BEGIN THE INPUT
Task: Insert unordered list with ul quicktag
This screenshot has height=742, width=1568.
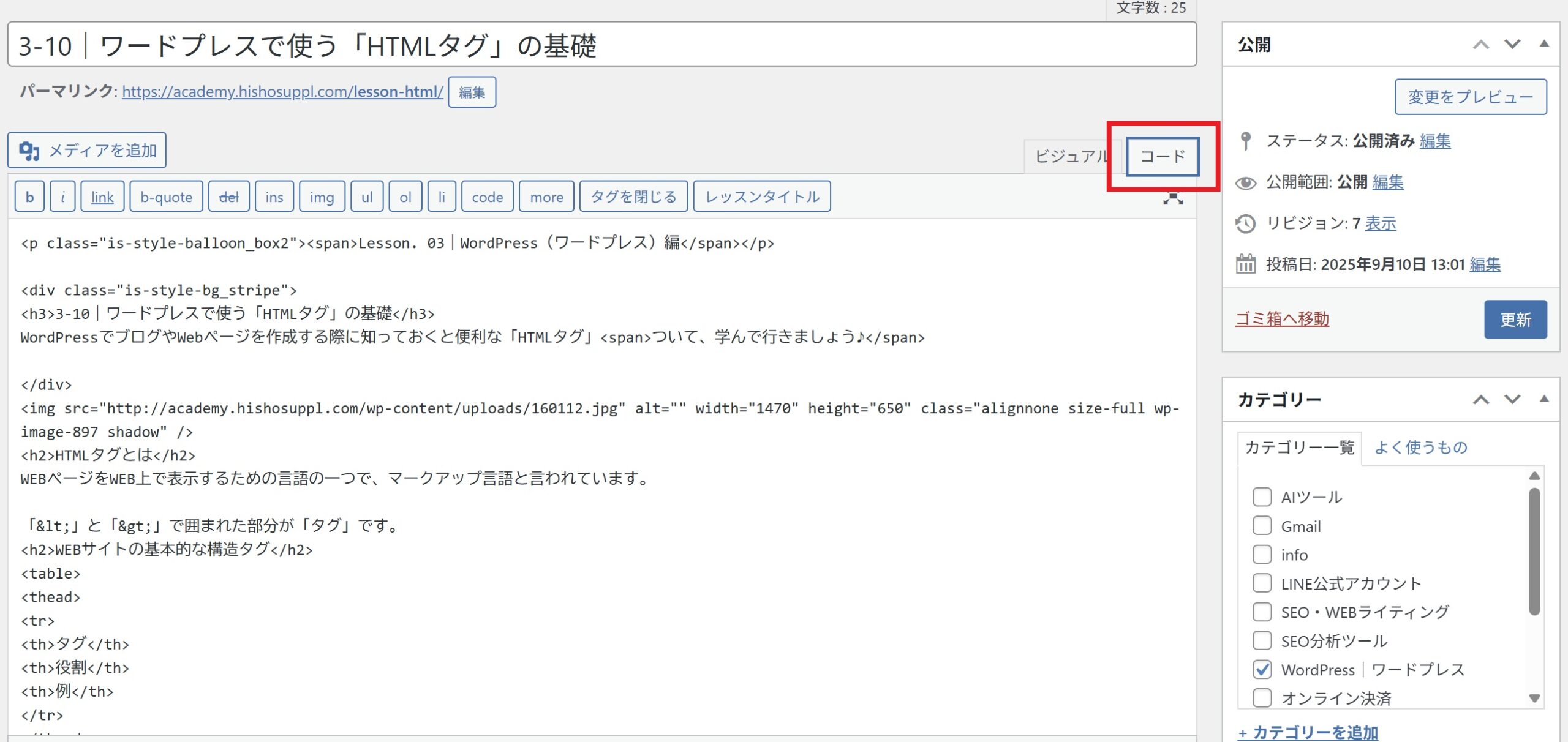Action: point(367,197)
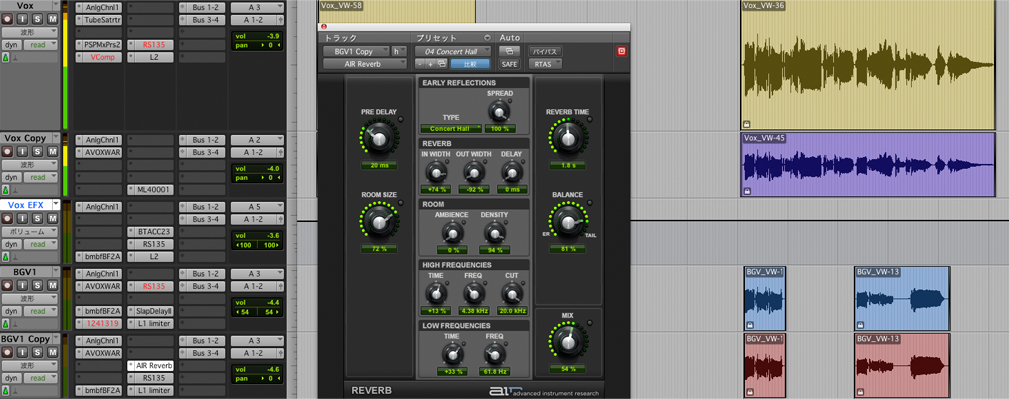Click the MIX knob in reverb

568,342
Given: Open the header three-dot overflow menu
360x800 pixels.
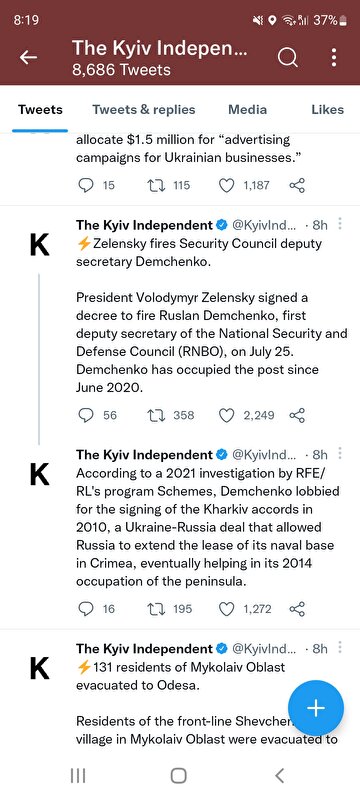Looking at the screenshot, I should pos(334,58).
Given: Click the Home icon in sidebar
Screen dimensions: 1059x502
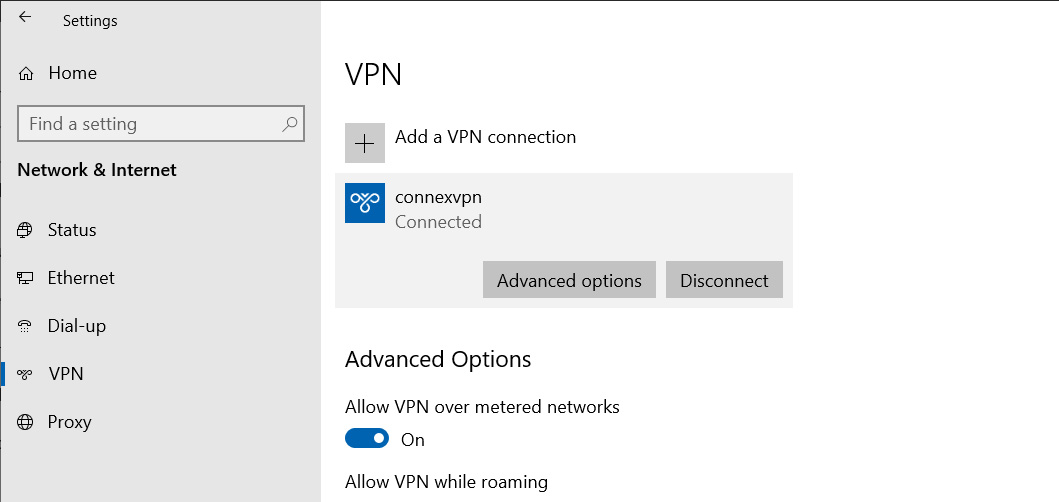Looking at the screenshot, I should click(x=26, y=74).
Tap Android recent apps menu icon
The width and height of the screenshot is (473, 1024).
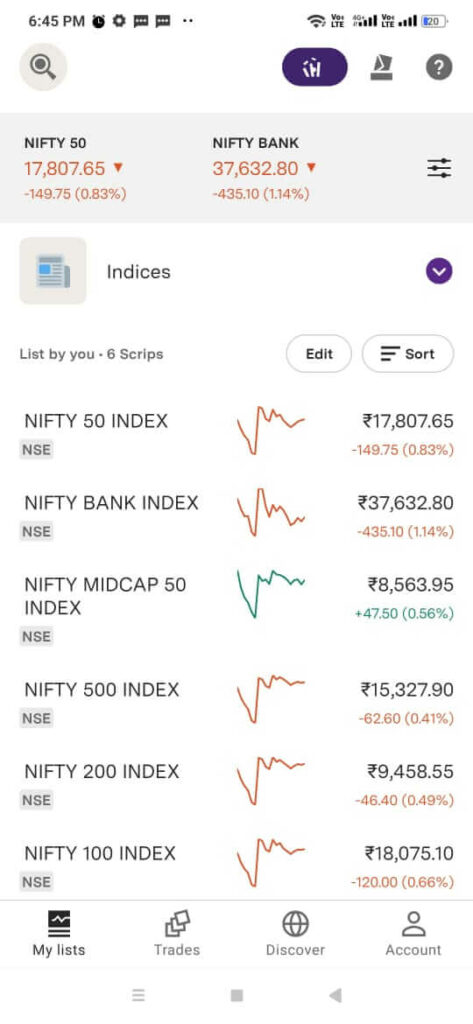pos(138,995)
END THE INPUT
BEGIN THE INPUT
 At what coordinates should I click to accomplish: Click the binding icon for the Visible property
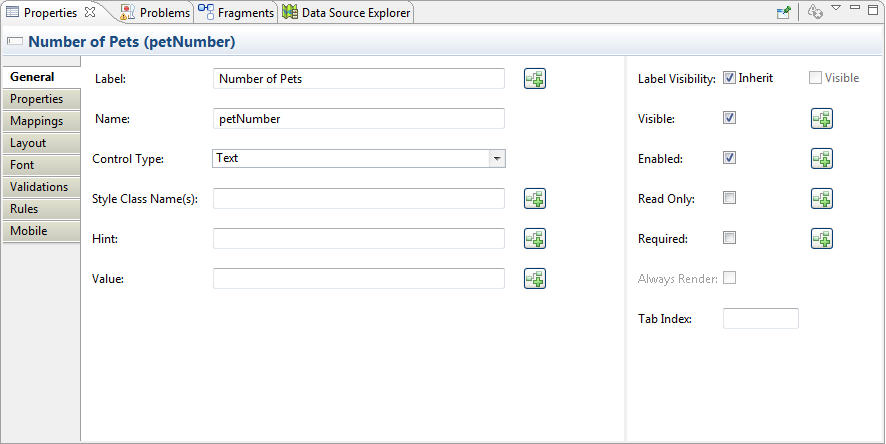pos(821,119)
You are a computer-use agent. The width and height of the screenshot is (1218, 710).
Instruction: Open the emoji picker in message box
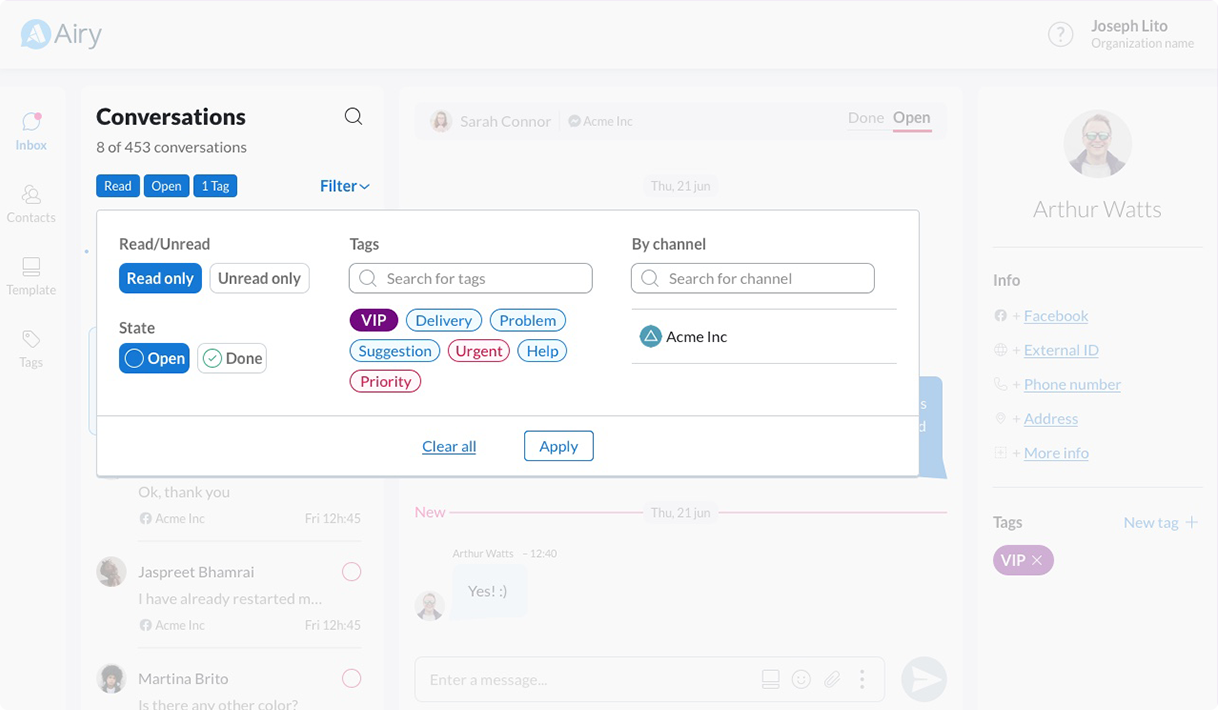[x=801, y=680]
END THE INPUT
• TASK OBJECTIVE
Rewrite the lines from the one containing "At what coordinates" up to and including the one containing "[x=801, y=680]", swapping "emoji picker" for "sticker panel" and keeping everything else the same. Omit the pictures from your answer.

• WRITTEN RESPONSE
 At what coordinates should I click to accomplish: Click the binding icon for the Visible property
pos(821,119)
You are a computer-use agent. The width and height of the screenshot is (1218, 710).
Instruction: Open the sticker panel in message box
[x=801, y=680]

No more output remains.